Purpose of review: The purpose of this review is to identify new advances in our understanding of skeletal muscle dysfunction in patients with chronic obstructive pulmonary disease (COPD).

Recent findings: Recent studies have confirmed the relevance of muscle dysfunction as an independent prognosis factor in COPD. Animal studies have shed light on the molecular mechanisms governing skeletal muscle hypertrophy/atrophy. Recent evidence in patients with COPD highlighted the contribution of protein breakdown and mitochondrial dysfunction as pathogenic mechanisms leading to muscle dysfunction in these patients.
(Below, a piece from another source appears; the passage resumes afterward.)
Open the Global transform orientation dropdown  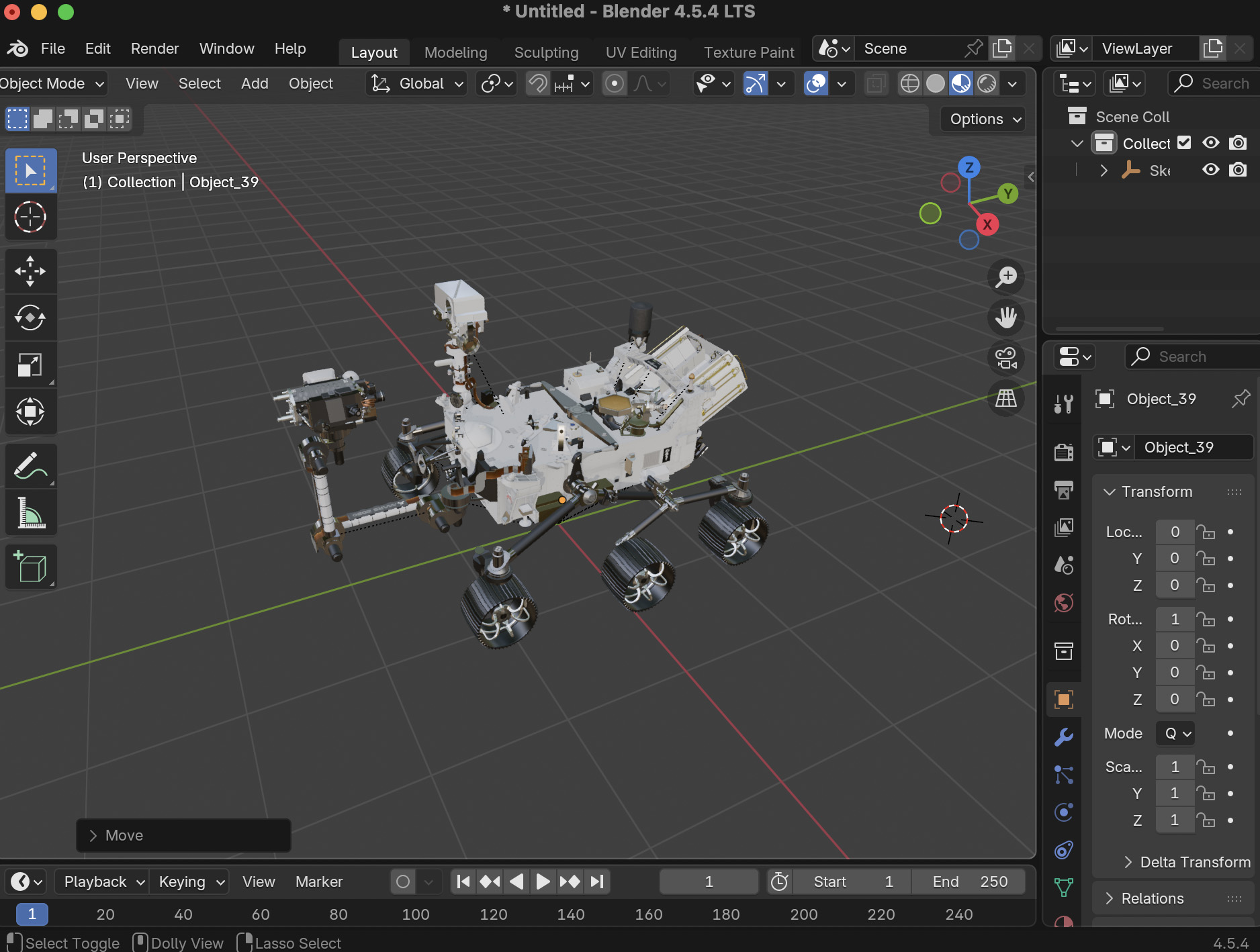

Summary: COPD is a debilitating disease impacting negatively on health status and the functional capacity of patients. COPD goes beyond the lungs and incurs significant systemic effects among which muscle dysfunction/wasting is one of the most important. Muscle dysfunction is a prominent contributor to exercise limitation, healthcare utilization and an independent predictor of morbidity and mortality. Gaining more insight into the molecular mechanisms leading to muscle dysfunction/wasting is key for the development of new and tailored therapeutic strategies to tackle skeletal muscle dysfunction/wasting in COPD patients.

Figures

Figure 1

Peripheral muscle dysfunction in COPD. Skeletal muscle functional disorders and its relationship with the responsible patho-physiological changes and pathogenic mechanisms leading to muscle dysfunction/wasting in COPD patients.

Figure 2

Signalling pathways that govern muscle hypertrophy and/or atrophy. Complexity of pathways governing skeletal muscle hypertrophy and atrophy. See main text for explanation and abbreviations.

Figure 3

Skeletal muscle differentiation regulatory factors Satellite cells re-enter the cell cycle in response to acute muscle injury and muscle overuse and tension. Primary (MyoD and Myf5) and secondary (Myogenin and MRF4) myogenic regulatory factors (MRFs) are required for myogenic determination (myogenic precursor cell [mpc]) and differentiation (differenciated myocite).